Pada tahun lalu, kata Ayu, lembaganya menerima sekitar tujuh pengaduan. Sementara pada tahun ini, hanya ada saja yang masuk, pertama soal pemadaman saat bulan Ramadan dan kedua, soal pembangunan menara Saluran Udara Tegangan Ekstra (Sutet) di Kabupaten Nagan Raya. Artinya, kata Ayu, jumlah pengaduan tentang kondisi kelistrikan sudah semakin menurun.

Terkait dengan dua pengaduan diterima Ombudsman, satu sudah ditindaklanjuti yaitu soal pemadaman pada bulan puasa lalu. Sementara untuk menara sutet masih dalam proses mediasi.

Menurutnya, kehadiran Unit Layanan Konsumen (ULP) menjadi salah satu faktor menurunnya pengaduan. Karena diakuinya PLN sudah semakin quick response dalam menanggapi pengaduan pelanggan.

“Kalau ada masyarakat melapor, kita arahkan terlebih dahulu ke sana (ULP). Karena-kan responnya lebih cepat. Kalau belum ada tindaklanjut baru kita mediasi,” terang Ayu yang juga Koordinator Asisten Bidang Pencegahan.

Kedepan, dirinya berharap agar pelayanan diberikan PLN di Aceh semakin baik dan berkualitas. Tentunya semakin quick respon seperti sekarang. Kemudian harus juga mengupayakan agar pada saat dilakukan pemeliharaan tidak ada pemadaman.

Sementara Ketua Yapka Aceh Fahmiwati saat dikunjungi tim manajemen PLN juga mengaku jumlah pengaduan yang masuk kepada lembaga yang ia pimpin juga semakin berkurang.

“Keluhan pastinya ada, namun pengaduan sejak 2017, trennya sudah semakin turun. Saya tidak tahu apakah memang masyarakat tidak mau melapor atau memang kinerja PLN sudah semakin baik. Semoga memang pelayanan semakin baik,” ujarnya.

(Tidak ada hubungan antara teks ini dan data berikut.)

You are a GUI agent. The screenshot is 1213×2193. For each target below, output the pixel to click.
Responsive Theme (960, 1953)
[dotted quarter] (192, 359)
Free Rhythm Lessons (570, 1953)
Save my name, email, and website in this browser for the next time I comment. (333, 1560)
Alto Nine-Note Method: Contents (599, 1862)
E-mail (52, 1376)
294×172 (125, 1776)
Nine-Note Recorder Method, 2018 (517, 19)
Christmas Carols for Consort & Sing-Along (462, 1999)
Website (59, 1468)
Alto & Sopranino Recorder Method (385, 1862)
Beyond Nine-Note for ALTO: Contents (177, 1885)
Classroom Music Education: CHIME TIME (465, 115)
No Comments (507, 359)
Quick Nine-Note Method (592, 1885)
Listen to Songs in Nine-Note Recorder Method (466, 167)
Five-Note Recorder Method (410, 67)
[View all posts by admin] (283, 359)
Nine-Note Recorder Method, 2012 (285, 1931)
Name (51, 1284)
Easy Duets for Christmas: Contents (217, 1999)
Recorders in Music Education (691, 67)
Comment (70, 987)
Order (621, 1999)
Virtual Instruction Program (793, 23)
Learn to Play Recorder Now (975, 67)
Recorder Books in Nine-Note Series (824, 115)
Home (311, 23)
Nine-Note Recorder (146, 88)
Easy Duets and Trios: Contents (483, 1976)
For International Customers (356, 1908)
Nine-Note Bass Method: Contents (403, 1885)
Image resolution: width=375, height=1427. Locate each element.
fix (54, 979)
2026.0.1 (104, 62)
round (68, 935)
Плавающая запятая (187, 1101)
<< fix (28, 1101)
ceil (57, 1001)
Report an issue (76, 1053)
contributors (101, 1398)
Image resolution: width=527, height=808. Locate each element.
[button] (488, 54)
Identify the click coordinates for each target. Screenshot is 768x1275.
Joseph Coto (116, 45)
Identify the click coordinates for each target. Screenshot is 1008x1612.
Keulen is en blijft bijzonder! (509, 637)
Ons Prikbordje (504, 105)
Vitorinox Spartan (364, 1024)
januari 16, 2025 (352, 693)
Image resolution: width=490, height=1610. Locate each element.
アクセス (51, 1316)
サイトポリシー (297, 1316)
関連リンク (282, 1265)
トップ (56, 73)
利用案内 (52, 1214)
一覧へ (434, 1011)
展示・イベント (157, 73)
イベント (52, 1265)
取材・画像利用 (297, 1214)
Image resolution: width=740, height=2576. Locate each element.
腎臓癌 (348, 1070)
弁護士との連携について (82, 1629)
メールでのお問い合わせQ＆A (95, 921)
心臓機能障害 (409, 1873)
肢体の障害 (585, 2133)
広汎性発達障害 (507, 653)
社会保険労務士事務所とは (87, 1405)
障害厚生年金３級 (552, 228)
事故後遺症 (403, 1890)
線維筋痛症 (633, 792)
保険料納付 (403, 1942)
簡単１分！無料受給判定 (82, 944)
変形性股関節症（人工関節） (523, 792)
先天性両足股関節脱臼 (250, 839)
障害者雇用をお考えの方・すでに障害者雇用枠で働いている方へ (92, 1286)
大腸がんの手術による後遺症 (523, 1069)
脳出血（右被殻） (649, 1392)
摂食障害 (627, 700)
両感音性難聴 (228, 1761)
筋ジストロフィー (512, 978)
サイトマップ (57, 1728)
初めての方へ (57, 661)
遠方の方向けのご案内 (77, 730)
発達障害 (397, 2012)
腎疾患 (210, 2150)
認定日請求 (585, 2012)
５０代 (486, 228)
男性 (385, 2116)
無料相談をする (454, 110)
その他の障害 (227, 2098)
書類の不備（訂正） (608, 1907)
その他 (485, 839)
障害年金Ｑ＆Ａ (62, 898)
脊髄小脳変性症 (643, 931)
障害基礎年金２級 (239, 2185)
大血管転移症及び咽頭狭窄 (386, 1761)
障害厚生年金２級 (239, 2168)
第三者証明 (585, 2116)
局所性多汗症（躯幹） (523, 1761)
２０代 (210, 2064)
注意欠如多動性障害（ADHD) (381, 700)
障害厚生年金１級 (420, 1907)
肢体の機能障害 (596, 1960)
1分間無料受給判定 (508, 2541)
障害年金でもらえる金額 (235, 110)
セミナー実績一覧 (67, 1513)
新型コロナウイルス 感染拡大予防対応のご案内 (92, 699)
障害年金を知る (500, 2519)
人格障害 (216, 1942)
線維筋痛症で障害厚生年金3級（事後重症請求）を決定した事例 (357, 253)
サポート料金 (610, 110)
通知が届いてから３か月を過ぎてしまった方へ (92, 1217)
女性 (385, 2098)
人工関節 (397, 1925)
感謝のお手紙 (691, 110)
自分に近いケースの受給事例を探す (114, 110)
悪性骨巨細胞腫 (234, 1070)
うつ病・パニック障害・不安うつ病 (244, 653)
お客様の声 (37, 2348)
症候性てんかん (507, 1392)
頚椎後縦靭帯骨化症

Dirinya juga menyampaikan pesan khusus kepada PLN untuk menempatkan pelanggan sebagai asset berharga. Tanpa adanya pelanggan maka pelayanan diberikan tidak ada artinya. Maka itulah, setiap laporan dan pengaduan, sebaiknya dapat direspon dengan baik dan cepat.

Sementara Senior Manager Niaga, Pelayanan Pelanggan PLN UIW Aceh, Muhammad Munir , menyampaikan dalam rangka HPN, PLN kembali menyapa pelanggan dan stakeholders yang tersebar di seluruh Indonesia.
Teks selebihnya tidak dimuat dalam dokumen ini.